* TASK GOAL *
Search the records for the word "computer" and pick out every line that has it.

- Opening Delimiter -

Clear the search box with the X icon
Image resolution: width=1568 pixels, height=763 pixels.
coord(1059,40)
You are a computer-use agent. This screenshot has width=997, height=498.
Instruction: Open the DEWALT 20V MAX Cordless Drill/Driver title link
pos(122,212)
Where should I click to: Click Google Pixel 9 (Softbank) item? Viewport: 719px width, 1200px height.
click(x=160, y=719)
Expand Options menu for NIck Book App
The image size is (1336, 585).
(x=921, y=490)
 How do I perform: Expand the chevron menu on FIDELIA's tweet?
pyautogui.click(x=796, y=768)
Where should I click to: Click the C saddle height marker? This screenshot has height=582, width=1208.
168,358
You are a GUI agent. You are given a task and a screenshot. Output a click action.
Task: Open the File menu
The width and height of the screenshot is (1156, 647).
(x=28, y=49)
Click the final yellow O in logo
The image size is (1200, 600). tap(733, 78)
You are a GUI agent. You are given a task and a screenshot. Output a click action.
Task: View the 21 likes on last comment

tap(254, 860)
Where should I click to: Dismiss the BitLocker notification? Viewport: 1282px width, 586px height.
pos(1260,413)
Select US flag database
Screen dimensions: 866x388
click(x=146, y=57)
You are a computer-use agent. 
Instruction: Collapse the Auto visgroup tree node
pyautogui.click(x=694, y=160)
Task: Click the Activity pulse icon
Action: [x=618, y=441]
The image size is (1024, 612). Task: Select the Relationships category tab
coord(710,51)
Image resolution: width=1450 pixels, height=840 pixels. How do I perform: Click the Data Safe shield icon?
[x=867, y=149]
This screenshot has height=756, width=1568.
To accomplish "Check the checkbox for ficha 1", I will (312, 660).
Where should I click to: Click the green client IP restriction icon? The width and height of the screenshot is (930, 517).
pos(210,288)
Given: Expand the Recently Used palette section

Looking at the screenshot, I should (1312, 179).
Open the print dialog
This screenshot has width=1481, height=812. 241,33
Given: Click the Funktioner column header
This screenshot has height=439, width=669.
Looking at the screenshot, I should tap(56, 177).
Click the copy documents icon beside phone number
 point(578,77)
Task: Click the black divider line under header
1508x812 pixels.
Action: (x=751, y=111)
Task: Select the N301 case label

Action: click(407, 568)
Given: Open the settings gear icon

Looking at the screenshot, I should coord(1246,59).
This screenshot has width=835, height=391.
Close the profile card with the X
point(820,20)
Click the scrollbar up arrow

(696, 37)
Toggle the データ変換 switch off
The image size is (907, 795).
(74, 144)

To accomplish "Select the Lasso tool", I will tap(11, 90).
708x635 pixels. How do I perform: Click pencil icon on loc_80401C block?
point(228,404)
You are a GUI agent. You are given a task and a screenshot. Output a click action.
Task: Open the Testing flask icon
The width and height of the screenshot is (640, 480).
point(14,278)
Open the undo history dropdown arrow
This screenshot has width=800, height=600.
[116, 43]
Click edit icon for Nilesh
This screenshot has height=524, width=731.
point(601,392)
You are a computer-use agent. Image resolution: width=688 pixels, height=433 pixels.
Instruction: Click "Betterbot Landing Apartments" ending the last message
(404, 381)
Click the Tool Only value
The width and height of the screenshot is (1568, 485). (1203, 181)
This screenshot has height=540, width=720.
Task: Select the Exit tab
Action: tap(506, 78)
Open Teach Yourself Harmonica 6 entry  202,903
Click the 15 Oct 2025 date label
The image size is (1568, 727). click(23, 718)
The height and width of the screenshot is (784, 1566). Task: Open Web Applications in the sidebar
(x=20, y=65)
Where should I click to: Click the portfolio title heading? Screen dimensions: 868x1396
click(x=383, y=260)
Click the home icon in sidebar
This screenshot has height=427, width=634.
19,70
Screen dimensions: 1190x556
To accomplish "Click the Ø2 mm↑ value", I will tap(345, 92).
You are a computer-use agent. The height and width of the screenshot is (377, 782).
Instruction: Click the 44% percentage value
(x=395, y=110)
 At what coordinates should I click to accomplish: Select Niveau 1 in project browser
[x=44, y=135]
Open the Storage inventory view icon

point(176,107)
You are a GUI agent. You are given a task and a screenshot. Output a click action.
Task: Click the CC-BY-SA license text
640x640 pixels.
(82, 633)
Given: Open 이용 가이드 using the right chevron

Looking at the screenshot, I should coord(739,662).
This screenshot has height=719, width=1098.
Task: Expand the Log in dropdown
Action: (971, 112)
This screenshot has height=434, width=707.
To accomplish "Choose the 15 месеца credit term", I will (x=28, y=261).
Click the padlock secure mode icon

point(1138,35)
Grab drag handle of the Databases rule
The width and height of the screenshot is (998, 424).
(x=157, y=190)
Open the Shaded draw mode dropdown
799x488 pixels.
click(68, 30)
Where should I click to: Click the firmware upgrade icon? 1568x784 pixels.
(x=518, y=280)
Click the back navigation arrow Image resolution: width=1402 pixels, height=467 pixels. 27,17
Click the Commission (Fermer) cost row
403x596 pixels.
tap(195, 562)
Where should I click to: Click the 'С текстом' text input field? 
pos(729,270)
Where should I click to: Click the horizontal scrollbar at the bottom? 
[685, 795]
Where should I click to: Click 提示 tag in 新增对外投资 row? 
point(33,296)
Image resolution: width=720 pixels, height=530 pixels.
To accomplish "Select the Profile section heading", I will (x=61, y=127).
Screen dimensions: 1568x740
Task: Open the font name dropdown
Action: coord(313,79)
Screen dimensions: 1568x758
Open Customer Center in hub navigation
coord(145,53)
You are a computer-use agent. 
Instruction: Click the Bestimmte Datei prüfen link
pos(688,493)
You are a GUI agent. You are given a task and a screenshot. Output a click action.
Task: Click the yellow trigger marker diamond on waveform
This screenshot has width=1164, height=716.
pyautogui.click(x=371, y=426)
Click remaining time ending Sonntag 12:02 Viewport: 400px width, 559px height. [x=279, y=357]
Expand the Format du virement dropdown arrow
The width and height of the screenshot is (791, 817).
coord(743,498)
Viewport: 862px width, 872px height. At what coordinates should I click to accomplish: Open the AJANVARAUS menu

- Closing Delimiter -

* SOLUTION TO THIS EXERCISE *
You are a computer-use agent. This screenshot has width=997, height=498.
You are a computer-use agent. 
You are a computer-use agent. Image resolution: width=688 pixels, height=433 pixels.
You are a computer-use agent. The height and width of the screenshot is (377, 782).
You are a computer-use agent. 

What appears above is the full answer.